Starregisseur Scorsese macht US-Jesuit Martin zum Vorbild

Respekt vom Papst

Mit der Verfilmung des Buchs "Building a Bridge" macht Starregisseur Martin Scorsese den Autor James Martin zu einem Vorbild. Der Jesuit sieht sich als Brückenbauer, erfährt aber bei konservativen US-Bischöfen Ablehnung.

Autor/in:
Thomas Spang
Jesuit James Martin / © Francesco Pistilli (KNA)
Jesuit James Martin / © Francesco Pistilli ( KNA )

Die Kamera schwenkt über Fotos mit Köpfen; aus dem Off spricht James Martin: Es sind die Porträts von Opfern der mit 49 Toten größten Schießattacke gegen Schwule, Lesben und Transgender in der US-Geschichte. Er sei schockiert gewesen über "die Distanziertheit der katholischen Kirche" nach dem Anschlag auf den "Pulse"-Nachtclub in Orlando 2016, erinnert sich der Jesuit Martin in dem Film "Building a Bridge" von Regisseur Martin Scorsese, der Mitte Juni Premiere beim "Tribeca Film Festival" in New York feierte.

"Building a Bridge"

Gerade mal eine Handvoll Bischöfe hätten überhaupt reagiert, sagt Martin, der 2017 einen Bestseller mit demselben Titel veröffentlichte. Diese "laue Reaktion" habe ihm zu denken gegeben. Für den Chefredakteur der Jesuiten-Zeitschrift "America" ist der "Pulse"-Anschlag ein Schlüsselerlebnis. "Diese Menschen sind selbst im Tod für die Kirche unsichtbar."
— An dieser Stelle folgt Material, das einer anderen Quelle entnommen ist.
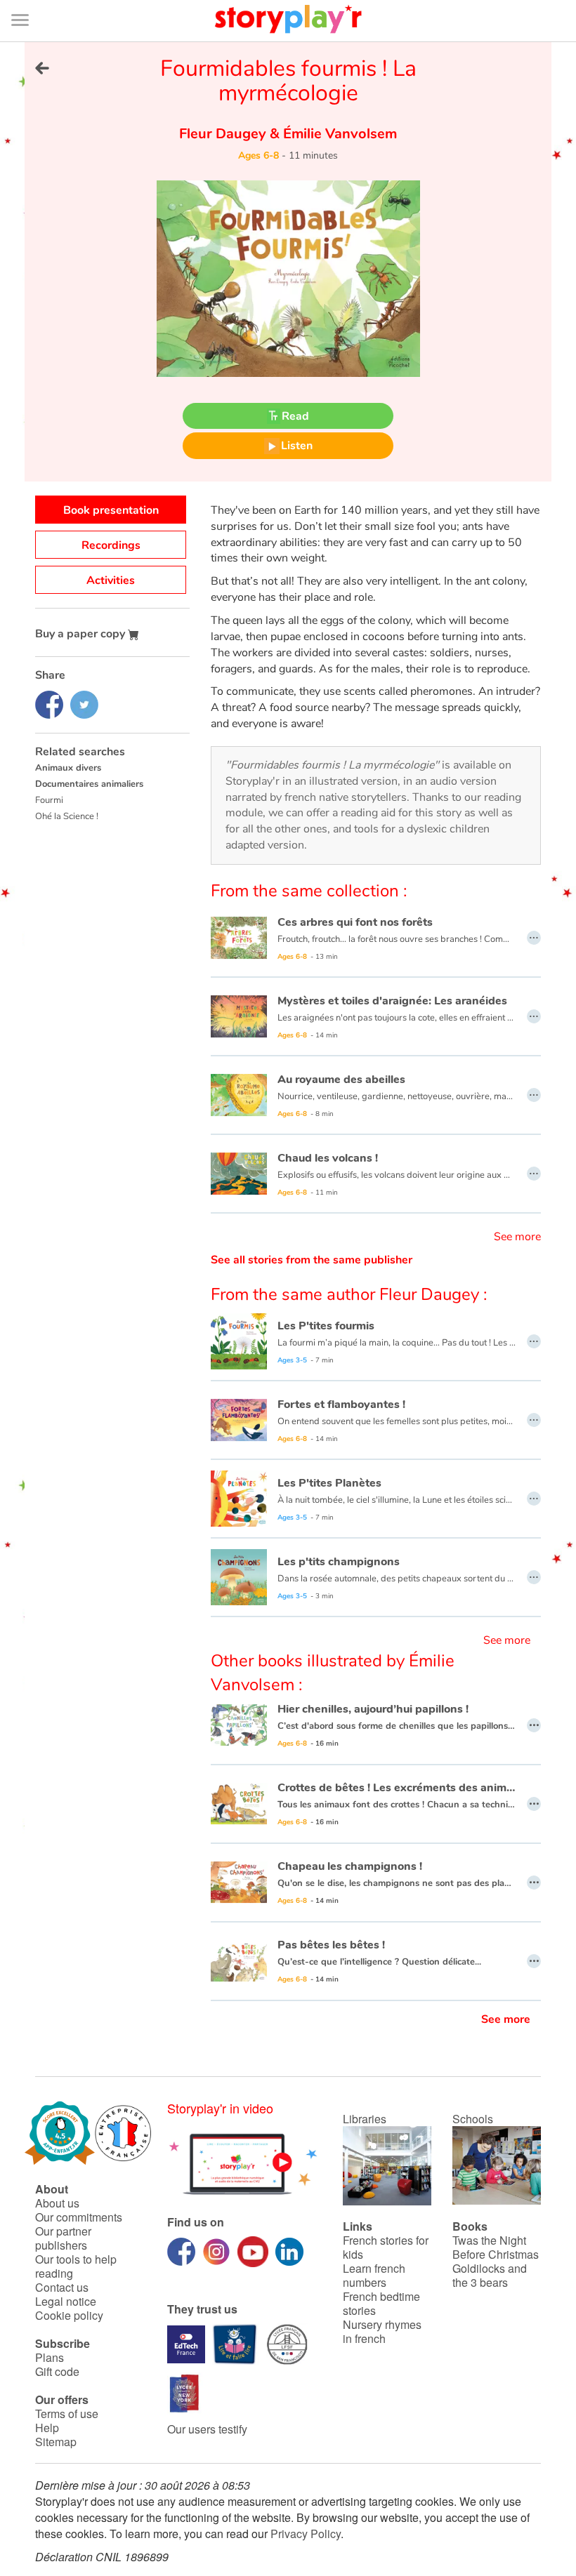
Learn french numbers (374, 2275)
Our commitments (78, 2217)
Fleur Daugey (224, 133)
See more (517, 1236)
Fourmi (49, 800)
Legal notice (65, 2301)
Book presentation (111, 510)
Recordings (110, 545)
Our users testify (207, 2429)
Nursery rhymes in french (382, 2331)
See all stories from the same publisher (311, 1260)
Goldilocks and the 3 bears (489, 2275)
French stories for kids (385, 2247)
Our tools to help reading (76, 2266)
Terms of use (66, 2413)
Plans (49, 2357)
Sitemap (56, 2442)
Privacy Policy (305, 2533)
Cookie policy (69, 2315)
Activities (110, 580)
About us (57, 2203)
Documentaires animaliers (89, 784)
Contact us (62, 2287)
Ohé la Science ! (66, 816)
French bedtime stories (381, 2303)
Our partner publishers (63, 2238)
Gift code (57, 2371)
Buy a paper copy (81, 634)
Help (47, 2427)
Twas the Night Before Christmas (495, 2247)
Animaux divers (68, 768)
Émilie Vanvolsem (338, 133)
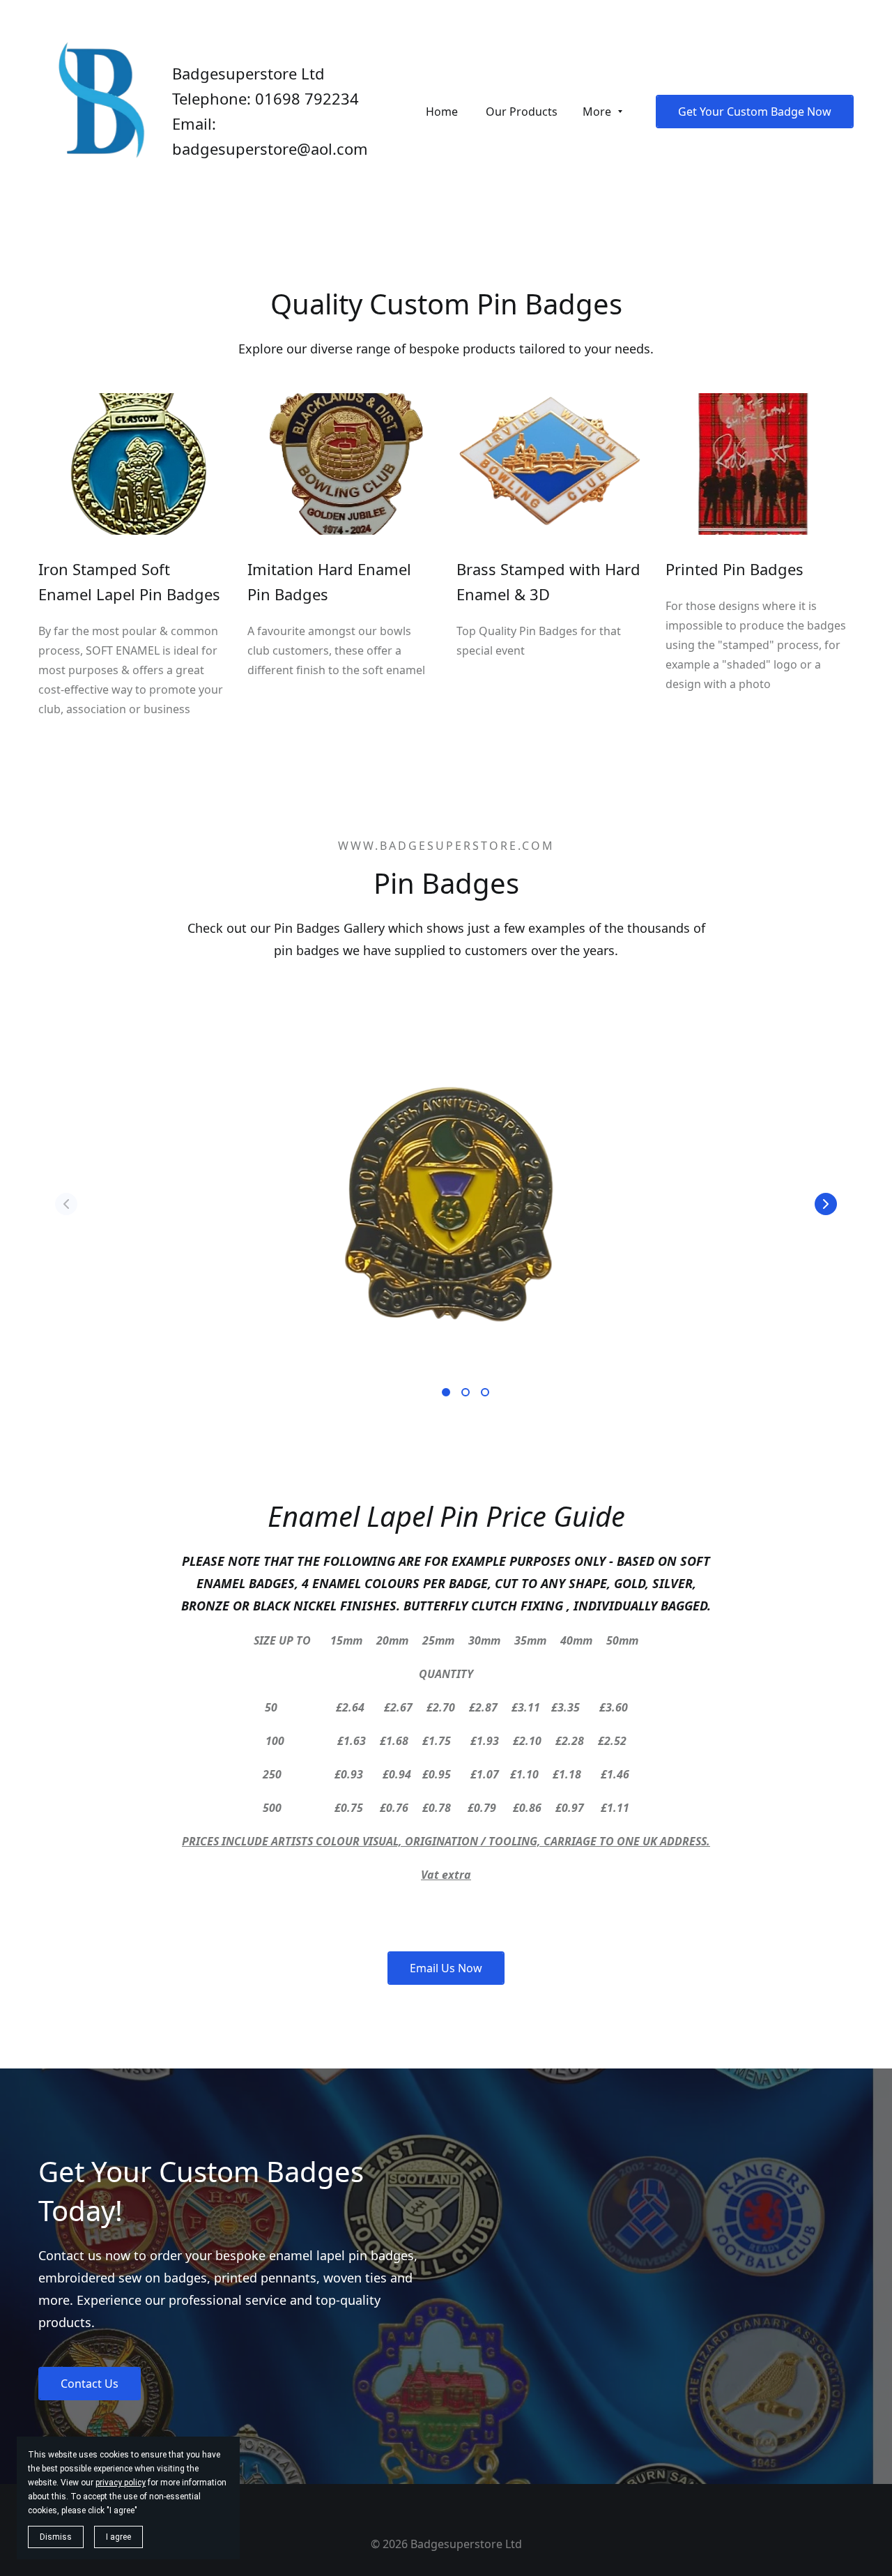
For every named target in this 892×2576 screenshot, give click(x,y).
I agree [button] (118, 2537)
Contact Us (89, 2383)
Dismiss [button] (56, 2537)
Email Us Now (446, 1968)
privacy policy (120, 2482)
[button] (826, 1204)
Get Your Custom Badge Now (754, 111)
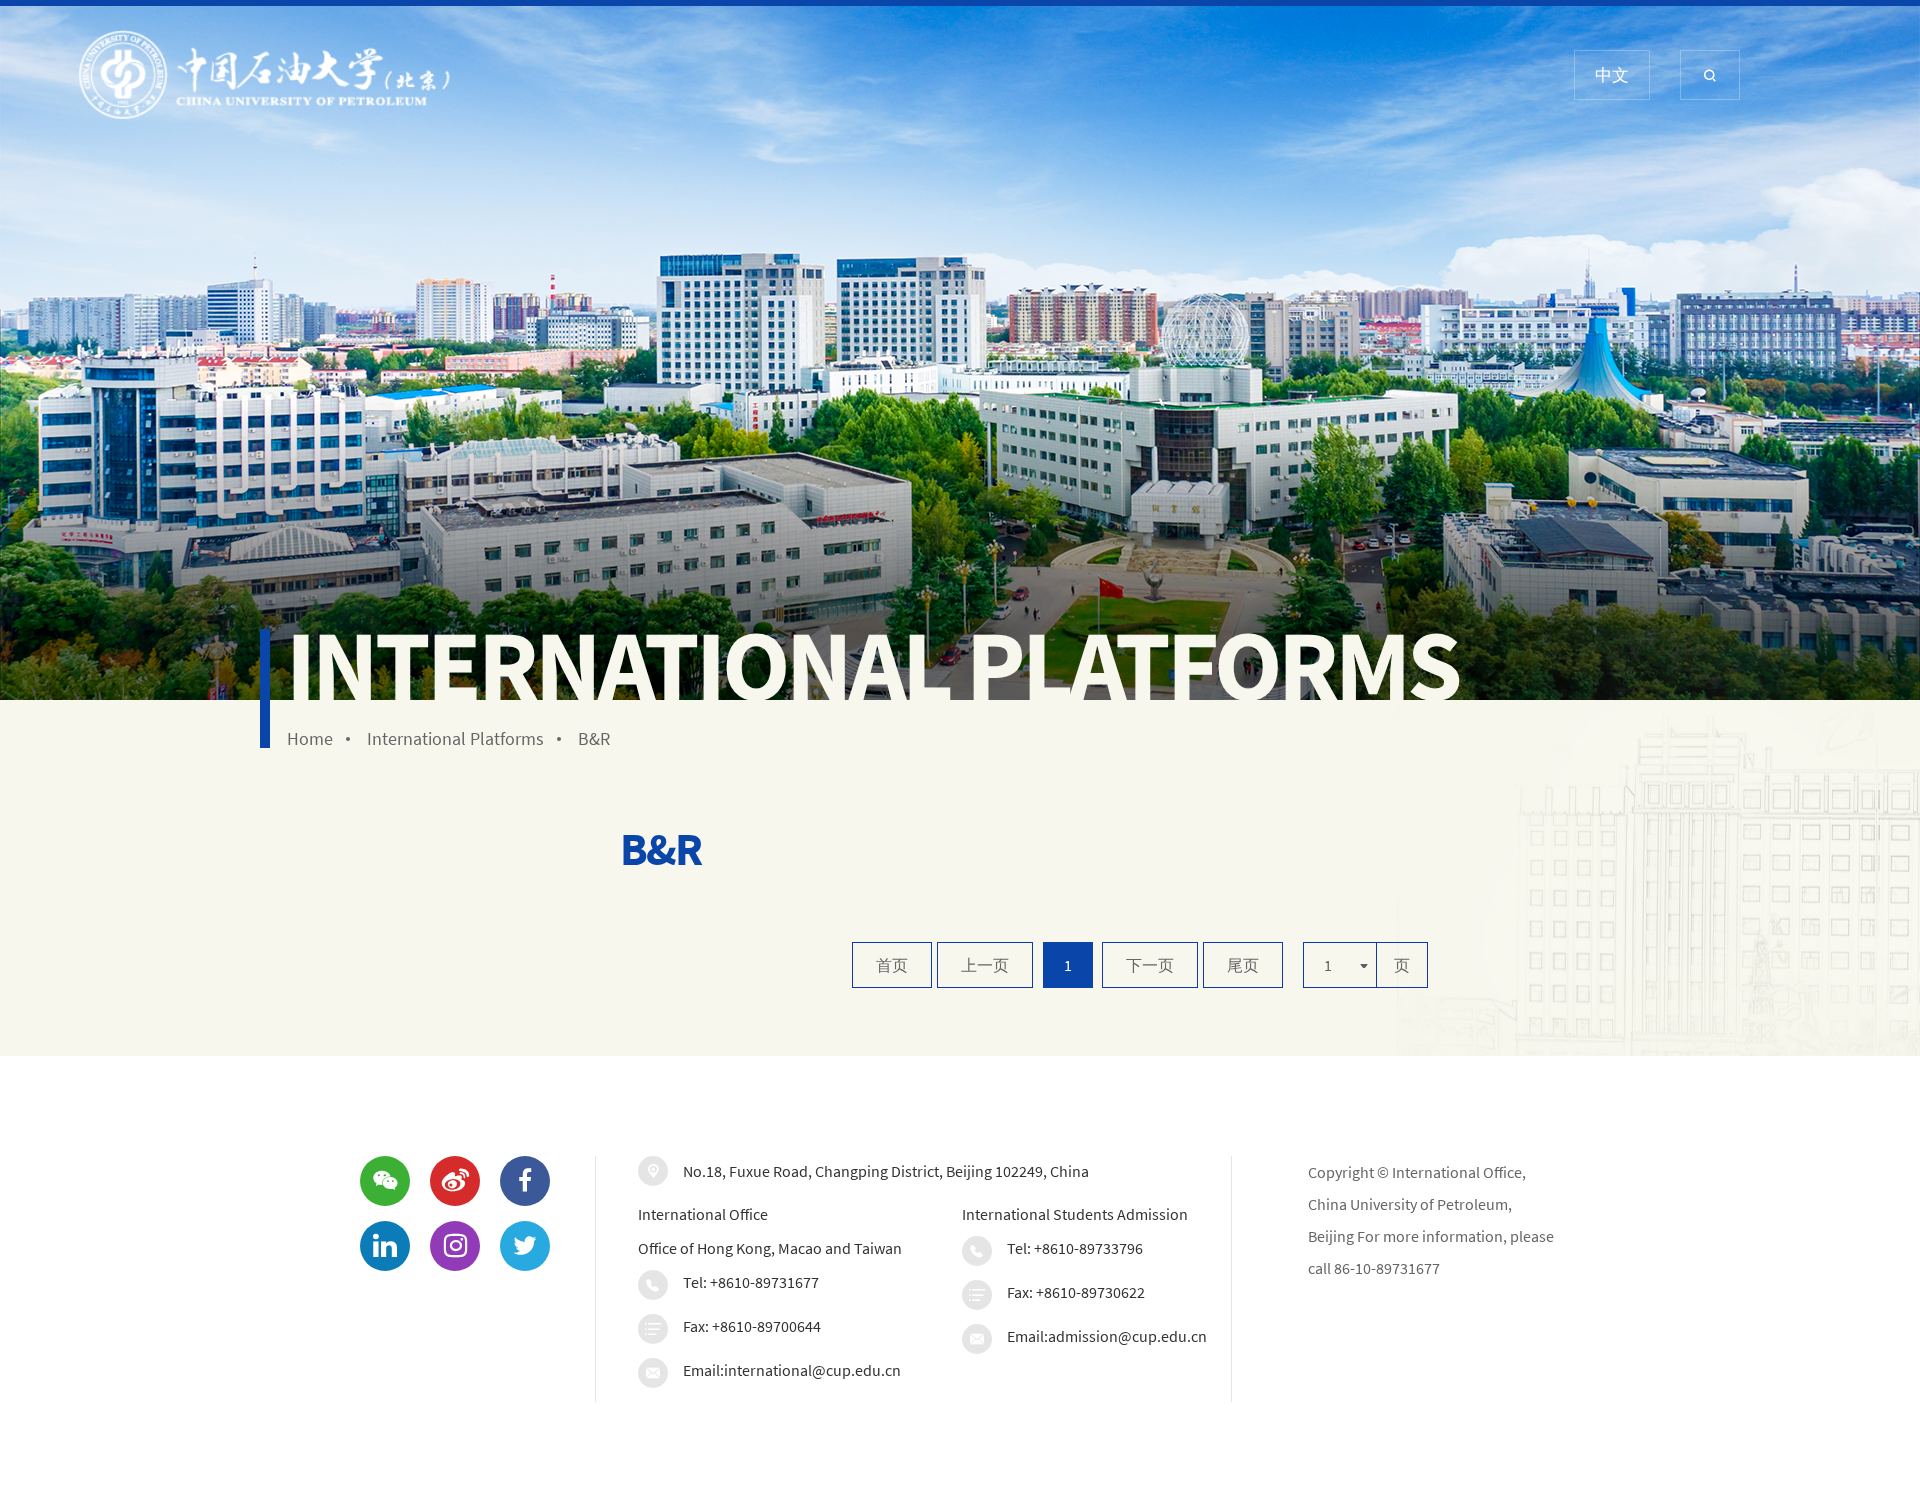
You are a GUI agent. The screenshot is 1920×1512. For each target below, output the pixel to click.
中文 (1612, 75)
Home (310, 739)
Die Scorsese-Doku verleiht dem Thema "Kirche und LGBTQs" zusätzliche Beachtung. Die Ikone des zeitgenössischen US-Films erfuhr von dem Projekt der jungen Regisseure Evan Mascagni und Shannon Post und erklärte sich bereit zu helfen. Für Scorsese ist das Verhältnis zur Kirche selbst ein Lebensthema. Der Katholik, der einst Priester werden wollte, löste 1983 mit dem Film "Die letzte Versuchung Christi" Proteststürme unter Gläubigen aus.

Auch mit "Building a Bridge" provoziert der Regisseur die mehrheitlich konservative US-Kirche. Der Tenor entspricht nicht der offiziellen Lehre, die gepredigt wird und womöglich der Grund für die von Martin beklagte Indifferenz der Bischöfe nach dem "Pulse"-Massaker ist.

Kirche und LGBTQs

In dem Film wird der 60-jährige Priester als jemand vorgestellt, der Respekt für Menschen zeigt, die sich als "queer" bezeichnen. Er kennt aus vielen persönlichen Begegnungen die oft verzweifelte Lebensrealität der Angehörigen sexueller Minderheiten. Er sieht die Aufgabe der Kirche darin, den Betroffenen die Hand zu reichen. "Wie Jesus es von uns verlangt, mit Liebe und Barmherzigkeit."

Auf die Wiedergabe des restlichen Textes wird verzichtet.